Monday, March 5, 2018

Bias in Residency Evaluations

There's a scary, but important, recent article in the Journal of Graduate Medical Education by Mueller et al called "Gender Differences in Attending Physicians' Feedback to Residents: A Qualitative Analysis." As you might have guessed, male and female residents were given - on average - very different types of evaluations from faculty. Here's a link to the study and a podcast with an interview of the physician-authors.

Monday, February 26, 2018

Pre-Meds (and Others): Don't Make a Promise you Simply Cannot Keep

My mom told me an interesting story recently: She is a retired lawyer - not in medicine - but her anecdote resonated with me:

Years ago, a legal job applicant indicated on his resume that he spoke two languages, in addition to English. Unplanned, the interviewer to whom the candidate was assigned also spoke those languages and proceeded to speak to him in those languages during the interview, only to find that the candidate spoke both poorly at best.

As you can imagine, the applicant was not hired.

I frequently see applicants indicate on their curriculum vitae or their AMCASes that they speak languages fluently. If you do speak a language in addition to English, good for you and great for your candidacy. However, if you indicate that you are fluent, please be ready for your faculty interviewer to conduct your entire medical school interview in that language if s/he pleases.

Monday, February 19, 2018

The Rank Order List Deadline Is Imminently Approaching: Check Yourself Before You Wreck Yourself


This is an important reminder that Wednesday (February 21) at 9am EST is the rank order list certification deadline. I'd recommend submitting today or tomorrow morning to be safe. Waiting until the last minute and making impulsive changes to your list is not a great idea.

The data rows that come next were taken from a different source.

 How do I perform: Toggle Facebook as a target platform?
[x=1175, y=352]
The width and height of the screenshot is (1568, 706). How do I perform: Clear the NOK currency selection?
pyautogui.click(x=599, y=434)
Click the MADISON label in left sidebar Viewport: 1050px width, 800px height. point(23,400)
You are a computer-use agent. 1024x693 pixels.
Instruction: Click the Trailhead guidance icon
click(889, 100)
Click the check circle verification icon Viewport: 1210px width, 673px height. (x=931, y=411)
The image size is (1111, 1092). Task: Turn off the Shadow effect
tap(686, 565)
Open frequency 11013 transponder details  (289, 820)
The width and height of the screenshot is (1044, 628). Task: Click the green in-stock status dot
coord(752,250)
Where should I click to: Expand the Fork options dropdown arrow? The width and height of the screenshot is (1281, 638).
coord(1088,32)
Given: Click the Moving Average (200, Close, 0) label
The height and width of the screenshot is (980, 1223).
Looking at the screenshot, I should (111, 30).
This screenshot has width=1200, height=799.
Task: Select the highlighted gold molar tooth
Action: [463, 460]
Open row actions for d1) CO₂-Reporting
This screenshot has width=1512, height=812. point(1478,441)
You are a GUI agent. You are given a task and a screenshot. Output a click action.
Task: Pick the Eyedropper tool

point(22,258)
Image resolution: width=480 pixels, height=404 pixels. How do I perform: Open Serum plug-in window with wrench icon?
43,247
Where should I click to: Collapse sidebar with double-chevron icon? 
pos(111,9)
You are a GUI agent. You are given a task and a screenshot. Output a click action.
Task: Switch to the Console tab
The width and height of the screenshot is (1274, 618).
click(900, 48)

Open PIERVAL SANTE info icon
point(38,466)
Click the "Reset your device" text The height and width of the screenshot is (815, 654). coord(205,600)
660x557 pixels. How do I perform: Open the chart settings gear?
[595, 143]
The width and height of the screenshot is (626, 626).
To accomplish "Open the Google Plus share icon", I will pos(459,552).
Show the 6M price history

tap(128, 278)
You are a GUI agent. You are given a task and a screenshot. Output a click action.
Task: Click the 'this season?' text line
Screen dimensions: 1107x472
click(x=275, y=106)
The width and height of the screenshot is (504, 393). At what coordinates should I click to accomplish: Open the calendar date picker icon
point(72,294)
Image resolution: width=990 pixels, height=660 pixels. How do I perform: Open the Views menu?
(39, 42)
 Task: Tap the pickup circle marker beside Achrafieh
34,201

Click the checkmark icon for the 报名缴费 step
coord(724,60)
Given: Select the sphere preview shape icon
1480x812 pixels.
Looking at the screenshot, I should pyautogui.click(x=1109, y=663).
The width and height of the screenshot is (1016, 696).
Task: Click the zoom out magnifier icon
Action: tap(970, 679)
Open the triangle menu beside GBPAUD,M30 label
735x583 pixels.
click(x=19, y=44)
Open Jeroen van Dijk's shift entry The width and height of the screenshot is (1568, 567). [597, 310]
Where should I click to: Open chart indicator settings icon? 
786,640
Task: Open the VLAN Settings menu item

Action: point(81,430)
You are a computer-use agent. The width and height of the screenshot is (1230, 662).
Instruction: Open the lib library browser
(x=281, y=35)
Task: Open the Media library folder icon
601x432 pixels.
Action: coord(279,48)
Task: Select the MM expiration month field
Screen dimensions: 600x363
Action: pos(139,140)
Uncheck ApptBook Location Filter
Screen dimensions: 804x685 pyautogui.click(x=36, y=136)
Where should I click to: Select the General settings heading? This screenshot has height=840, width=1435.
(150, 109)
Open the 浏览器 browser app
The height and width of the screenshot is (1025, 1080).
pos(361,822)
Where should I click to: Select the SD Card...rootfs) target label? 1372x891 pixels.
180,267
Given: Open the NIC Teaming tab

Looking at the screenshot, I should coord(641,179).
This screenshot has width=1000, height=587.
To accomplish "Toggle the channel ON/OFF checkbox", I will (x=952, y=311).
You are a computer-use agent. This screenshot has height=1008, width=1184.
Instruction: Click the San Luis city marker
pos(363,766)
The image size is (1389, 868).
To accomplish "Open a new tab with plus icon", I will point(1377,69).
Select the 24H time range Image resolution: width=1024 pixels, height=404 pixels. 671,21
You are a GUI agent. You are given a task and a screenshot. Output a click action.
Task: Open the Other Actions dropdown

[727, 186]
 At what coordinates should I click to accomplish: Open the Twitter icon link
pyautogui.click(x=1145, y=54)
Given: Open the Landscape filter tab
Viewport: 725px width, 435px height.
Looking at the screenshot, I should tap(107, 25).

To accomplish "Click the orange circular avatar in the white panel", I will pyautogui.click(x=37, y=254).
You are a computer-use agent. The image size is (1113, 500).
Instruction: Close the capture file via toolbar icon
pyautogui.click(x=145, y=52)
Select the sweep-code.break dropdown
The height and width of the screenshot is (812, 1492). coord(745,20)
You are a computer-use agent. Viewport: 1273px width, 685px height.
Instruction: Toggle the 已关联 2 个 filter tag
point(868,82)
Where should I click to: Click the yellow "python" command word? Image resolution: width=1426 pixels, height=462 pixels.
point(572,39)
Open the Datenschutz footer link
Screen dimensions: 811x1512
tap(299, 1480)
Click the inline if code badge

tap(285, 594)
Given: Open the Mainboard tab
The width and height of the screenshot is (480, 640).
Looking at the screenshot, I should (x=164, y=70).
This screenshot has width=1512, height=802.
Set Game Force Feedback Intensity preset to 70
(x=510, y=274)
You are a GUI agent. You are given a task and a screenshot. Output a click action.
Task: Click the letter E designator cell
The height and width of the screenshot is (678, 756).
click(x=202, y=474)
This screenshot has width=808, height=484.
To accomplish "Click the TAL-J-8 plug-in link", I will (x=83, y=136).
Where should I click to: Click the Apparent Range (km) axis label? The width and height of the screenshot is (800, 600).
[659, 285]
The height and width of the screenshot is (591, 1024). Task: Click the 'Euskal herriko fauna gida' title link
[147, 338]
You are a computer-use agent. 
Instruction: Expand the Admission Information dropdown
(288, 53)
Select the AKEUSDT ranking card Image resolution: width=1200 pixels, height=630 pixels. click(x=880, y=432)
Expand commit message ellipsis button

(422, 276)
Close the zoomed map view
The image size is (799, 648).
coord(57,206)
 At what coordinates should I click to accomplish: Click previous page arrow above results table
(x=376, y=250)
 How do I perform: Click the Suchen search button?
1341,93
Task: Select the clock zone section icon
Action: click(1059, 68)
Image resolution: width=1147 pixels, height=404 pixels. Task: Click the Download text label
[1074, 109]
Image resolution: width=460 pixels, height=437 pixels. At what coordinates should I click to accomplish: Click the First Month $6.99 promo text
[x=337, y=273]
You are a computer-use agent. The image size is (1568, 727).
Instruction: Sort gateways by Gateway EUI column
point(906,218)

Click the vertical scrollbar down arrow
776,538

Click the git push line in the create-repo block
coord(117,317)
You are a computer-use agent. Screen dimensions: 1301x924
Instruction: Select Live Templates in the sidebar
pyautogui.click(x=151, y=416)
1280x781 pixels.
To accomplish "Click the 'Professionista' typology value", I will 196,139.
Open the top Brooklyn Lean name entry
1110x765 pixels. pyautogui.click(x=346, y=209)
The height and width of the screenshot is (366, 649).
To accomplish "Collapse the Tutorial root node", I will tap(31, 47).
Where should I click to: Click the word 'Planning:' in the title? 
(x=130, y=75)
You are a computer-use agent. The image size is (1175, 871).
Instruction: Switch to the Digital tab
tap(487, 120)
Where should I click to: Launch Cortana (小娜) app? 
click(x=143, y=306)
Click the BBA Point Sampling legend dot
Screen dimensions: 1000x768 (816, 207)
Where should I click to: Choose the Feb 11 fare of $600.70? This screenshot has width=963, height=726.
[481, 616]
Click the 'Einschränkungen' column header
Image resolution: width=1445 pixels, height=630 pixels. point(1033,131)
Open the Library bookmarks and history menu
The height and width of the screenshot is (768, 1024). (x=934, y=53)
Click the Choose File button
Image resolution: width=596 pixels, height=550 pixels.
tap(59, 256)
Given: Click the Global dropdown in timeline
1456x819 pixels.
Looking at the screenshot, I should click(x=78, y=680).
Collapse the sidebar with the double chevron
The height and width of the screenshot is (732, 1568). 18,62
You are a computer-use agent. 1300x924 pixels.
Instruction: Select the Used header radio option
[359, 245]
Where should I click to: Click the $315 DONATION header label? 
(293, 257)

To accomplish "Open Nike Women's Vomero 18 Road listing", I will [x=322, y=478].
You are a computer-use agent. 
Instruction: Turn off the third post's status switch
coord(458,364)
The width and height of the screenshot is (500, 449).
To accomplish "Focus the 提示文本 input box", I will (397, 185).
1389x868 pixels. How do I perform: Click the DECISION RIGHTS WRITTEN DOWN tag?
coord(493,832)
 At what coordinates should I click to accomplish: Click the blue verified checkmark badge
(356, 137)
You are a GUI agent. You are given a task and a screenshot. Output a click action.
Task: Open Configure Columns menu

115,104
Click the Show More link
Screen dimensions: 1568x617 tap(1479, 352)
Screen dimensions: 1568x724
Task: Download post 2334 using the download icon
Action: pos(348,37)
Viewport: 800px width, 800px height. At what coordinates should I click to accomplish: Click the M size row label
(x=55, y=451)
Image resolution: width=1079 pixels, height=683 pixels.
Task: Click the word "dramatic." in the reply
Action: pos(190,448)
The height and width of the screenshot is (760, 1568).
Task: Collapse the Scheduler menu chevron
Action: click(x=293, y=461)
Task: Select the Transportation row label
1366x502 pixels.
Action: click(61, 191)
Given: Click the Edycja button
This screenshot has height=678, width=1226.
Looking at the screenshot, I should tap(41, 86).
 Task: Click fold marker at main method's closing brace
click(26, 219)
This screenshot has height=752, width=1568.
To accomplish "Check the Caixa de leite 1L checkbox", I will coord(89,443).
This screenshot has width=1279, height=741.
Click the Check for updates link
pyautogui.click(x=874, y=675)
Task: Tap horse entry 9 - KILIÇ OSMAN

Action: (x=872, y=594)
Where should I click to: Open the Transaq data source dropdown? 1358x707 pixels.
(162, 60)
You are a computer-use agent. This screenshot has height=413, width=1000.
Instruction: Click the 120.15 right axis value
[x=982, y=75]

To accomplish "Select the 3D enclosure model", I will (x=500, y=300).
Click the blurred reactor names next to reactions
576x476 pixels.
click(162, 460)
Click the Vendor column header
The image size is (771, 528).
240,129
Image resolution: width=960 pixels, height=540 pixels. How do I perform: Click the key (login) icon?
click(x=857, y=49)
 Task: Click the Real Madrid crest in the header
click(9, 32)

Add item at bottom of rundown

Please make sure to avoid simple missteps in creating your rank order list. Improving written materials and interview skills is important, but all of that work can go to waste if applicants do not understand basic strategies for the Match. In November or 2015 the NRMP published an article called, "Understanding the Interview and Ranking Behaviors of Unmatched International Medical Students and Graduates in the 2013 Main Residency Match" in the Journal of Graduate Medical Education. The data is especially important for IMGs who represented the majority of unmatched candidates.

Sadly, the authors found that some applicants made strategic errors including the below:

- Not attending all interviews, thus failing to capitalize on every opportunity to market themselves.

- Declining to rank all programs at which they interviewed or not ranking all programs they would be willing to attend.

- Misunderstanding the Match and ranking programs at which applicants did not interview.

- Failing to rank programs based on true preferences or ranking programs based on the perceived likelihood of matching.

It kills me to read about these mistakes :(. Here is an explanation of the Match algorithm. If you do not understand how the Match works, it is absolutely critical that you learn about it to avoid destructive errors.